La publication du livre Les Secrets d'Option Canada signé par Normand Lester et Robin Philpot arrive à un bien mauvais moment pour les libéraux de Paul Martin en ce qu'il vient raviver le scandale des commandites à l'esprit des électeurs. Les révélations de ce livre appellent des réponses de la part de ceux qui ont créé Option Canada en 1995 et justifient la tenue d'une enquête.

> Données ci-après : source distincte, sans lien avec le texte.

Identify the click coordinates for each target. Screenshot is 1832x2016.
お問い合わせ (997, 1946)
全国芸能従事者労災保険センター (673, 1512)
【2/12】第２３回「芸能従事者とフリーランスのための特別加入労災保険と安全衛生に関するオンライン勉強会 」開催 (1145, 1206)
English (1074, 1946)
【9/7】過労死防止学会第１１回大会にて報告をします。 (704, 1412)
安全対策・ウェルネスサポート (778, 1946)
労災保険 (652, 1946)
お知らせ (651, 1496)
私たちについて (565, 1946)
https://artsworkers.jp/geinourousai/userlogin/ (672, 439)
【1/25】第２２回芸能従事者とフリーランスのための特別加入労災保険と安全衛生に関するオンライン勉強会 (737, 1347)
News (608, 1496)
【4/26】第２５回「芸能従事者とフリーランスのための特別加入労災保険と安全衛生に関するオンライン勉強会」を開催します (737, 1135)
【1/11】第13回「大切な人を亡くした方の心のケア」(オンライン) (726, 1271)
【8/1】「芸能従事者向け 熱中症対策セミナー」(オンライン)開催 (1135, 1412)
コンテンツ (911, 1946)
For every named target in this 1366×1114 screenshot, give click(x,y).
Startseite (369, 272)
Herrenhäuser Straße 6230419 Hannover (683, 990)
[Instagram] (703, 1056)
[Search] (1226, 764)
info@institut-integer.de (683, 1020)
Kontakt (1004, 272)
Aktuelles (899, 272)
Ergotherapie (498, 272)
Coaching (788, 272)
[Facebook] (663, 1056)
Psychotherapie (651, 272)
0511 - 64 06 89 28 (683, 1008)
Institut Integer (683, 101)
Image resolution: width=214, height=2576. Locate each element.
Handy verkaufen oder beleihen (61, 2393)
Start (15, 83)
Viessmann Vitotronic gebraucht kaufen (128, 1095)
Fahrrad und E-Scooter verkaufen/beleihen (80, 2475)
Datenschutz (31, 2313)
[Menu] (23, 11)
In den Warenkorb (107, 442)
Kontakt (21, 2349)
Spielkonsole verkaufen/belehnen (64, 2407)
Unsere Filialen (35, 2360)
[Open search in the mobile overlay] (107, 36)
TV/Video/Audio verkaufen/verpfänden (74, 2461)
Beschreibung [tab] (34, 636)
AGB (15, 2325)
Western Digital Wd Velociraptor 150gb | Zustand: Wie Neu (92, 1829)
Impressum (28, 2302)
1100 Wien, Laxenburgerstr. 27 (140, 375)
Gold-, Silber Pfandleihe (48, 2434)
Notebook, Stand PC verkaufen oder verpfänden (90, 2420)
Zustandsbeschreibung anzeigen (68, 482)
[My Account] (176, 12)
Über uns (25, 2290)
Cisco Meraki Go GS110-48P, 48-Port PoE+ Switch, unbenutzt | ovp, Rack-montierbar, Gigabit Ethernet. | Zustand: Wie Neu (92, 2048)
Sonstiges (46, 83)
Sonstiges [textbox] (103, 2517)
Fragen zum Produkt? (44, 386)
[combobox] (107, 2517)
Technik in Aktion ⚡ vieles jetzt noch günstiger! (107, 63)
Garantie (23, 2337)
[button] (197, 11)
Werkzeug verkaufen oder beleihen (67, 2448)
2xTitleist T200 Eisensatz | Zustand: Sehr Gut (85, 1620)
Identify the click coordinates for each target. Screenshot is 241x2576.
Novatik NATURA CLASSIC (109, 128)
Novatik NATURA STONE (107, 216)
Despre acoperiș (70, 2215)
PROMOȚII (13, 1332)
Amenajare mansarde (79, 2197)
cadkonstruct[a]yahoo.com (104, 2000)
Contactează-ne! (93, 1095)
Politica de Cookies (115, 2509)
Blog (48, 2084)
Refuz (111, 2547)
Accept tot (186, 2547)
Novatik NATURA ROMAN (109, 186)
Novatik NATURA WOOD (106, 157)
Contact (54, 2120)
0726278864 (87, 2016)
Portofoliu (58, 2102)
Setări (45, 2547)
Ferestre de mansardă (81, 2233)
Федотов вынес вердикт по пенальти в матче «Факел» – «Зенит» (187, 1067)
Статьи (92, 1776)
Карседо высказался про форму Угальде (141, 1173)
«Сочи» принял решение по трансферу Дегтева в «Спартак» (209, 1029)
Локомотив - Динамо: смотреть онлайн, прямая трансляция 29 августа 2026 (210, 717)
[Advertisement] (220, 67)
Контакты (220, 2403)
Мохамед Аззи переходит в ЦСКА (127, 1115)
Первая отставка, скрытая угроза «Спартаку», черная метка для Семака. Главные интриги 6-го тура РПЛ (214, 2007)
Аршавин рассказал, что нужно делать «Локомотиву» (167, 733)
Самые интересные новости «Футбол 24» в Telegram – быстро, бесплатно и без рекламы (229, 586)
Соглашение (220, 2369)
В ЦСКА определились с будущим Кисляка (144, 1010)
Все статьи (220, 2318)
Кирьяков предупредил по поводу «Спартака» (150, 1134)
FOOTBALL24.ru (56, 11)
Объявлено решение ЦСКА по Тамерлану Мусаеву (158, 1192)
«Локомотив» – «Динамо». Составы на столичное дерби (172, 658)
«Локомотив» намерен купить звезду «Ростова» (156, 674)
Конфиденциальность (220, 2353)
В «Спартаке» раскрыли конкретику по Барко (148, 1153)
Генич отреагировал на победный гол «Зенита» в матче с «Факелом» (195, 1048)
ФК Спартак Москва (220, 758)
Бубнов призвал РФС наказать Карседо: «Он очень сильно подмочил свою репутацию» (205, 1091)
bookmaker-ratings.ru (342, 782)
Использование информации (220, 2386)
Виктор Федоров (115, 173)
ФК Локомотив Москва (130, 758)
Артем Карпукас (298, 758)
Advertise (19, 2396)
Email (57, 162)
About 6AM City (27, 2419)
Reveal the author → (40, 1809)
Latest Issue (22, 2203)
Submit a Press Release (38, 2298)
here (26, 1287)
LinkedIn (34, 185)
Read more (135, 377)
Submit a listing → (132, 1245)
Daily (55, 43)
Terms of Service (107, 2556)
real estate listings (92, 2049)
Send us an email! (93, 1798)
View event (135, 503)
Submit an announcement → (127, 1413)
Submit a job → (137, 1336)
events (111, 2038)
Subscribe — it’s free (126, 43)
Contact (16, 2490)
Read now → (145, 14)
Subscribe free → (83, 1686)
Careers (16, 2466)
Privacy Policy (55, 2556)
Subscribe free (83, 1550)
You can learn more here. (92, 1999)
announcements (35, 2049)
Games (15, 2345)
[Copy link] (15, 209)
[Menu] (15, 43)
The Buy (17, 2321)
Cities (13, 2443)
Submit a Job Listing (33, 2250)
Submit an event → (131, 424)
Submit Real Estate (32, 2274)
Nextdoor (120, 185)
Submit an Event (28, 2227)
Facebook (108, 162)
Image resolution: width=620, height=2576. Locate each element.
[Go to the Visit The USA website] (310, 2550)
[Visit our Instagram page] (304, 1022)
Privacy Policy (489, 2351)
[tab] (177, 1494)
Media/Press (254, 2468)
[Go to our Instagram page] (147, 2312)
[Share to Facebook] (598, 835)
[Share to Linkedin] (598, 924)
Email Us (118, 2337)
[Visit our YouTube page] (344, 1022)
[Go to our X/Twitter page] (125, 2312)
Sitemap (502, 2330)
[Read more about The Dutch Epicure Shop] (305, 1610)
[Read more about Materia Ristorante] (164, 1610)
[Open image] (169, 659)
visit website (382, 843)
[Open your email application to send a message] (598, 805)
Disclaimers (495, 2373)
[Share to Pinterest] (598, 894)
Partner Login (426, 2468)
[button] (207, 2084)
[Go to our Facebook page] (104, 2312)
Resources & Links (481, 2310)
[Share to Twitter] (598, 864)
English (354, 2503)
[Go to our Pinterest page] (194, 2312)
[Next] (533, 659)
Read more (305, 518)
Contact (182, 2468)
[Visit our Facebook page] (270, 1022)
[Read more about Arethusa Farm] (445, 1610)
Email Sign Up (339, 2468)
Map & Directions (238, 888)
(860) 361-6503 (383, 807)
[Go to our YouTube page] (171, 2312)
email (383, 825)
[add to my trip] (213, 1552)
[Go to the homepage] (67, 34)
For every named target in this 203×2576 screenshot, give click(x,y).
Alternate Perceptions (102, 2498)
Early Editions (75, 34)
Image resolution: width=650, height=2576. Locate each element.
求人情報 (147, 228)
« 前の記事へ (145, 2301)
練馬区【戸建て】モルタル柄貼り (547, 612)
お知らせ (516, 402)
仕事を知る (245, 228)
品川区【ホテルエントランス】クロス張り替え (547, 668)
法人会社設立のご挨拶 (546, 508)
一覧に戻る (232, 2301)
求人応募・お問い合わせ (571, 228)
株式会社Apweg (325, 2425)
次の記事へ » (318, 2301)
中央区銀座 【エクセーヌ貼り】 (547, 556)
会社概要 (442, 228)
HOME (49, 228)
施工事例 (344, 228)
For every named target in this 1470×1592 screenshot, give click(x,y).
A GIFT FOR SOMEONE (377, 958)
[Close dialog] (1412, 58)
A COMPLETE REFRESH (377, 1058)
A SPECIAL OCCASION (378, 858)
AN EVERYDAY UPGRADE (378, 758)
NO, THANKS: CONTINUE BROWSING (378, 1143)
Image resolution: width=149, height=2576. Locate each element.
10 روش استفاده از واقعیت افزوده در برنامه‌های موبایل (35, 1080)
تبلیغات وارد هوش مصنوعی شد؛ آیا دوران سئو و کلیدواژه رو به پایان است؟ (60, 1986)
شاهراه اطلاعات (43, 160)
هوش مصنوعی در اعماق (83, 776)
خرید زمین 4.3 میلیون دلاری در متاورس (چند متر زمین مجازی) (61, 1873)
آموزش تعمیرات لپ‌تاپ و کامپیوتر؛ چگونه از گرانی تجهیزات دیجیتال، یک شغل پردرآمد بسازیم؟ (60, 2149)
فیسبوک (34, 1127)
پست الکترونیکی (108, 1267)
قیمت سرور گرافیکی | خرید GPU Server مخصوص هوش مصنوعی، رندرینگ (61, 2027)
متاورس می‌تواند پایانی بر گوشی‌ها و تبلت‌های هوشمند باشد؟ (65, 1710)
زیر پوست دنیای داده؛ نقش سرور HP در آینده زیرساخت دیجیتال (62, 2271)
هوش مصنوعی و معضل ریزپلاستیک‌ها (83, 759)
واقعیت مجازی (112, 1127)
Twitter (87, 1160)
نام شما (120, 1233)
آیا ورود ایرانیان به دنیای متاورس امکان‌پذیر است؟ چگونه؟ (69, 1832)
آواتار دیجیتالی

Ce livre est embarrassant pour Paul Martin du fait que sa sortie arrive au moment où sa campagne électorale se découd par morceaux. Alors qu'il pouvait espérer reprendre l'offensive grâce au débat des chefs, il est à nouveau forcé de défendre un bilan éthique négatif. Les révélations de ce livre confirment hors de tout doute que le gouvernement fédéral a créé secrètement Option Canada pour contourner la loi québécoise sur les référendums.
Option Canada est né tout juste quelques jours avant la tenue du référendum de 1995. Il s'agissait de doter le Conseil pour l'unité canadienne d'un paravent pour faire campagne pour le NON. Le ministère du Patrimoine lui a versé tout près de cinq millions de dollars dont une large partie a été dépensée pendant la période référendaire en contravention avec les règles sur les lois québécoises auxquelles Option Canada était soumis ayant son siège social à Montréal. Résultat : le NON, dont les dépenses, comme pour le camp du OUI, étaient limitées à cinq millions, a pu dépenser beaucoup plus grâce à cette caisse occulte parallèle. L'équilibre du jeu démocratique prévu par la loi référendaire a donc été faussé.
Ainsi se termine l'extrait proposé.